Scanned without consent

Bridges was scanned by a vehicle-mounted Automatic Facial Recognition (AFR) camera while Christmas shopping in South Wales in 2017.

The following year, he was again scanned at a protest against the arms trade.

“On that occasion, the van was parked opposite the crowd,” Bridges told Al Jazeera in May, when the judicial review was being heard in Cardiff. “I felt it was there to sort of intimidate people and dissuade them from using their peaceful right to protest.”

His lawyer argued that recording people’s facial biometric data without consent – or grounds for criminal suspicion – violated rights to privacy, as well as equality and data protection laws.

South Wales Police was the first service in Britain to use the technology, deploying mobile cameras to check passersby against a database of offenders at dozens of locations, including football matches and rock concerts, according to the Thomson-Reuters Foundation.

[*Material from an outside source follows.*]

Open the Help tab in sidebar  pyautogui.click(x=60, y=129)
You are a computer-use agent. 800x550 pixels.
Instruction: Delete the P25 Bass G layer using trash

An identified suspect can be stopped on the spot while others are not identified and their data is discarded, said the police.

The technology has been banned in the US city of San Francisco, and a trial operation of Automatic Facial Recognition in London has now ended, a Metropolitan Police spokesperson told Al Jazeera, but not before a man was fined for disorderly conduct after covering his face while passing a police van in the British capital.

Biometric harvesting

Facial recognition technology falls into two main streams – hardware and software. While cameras with hard-wired technologies can be expensive though fast to identify or catalogue faces, software solutions which scan live images fed from existing cameras are becoming more popular.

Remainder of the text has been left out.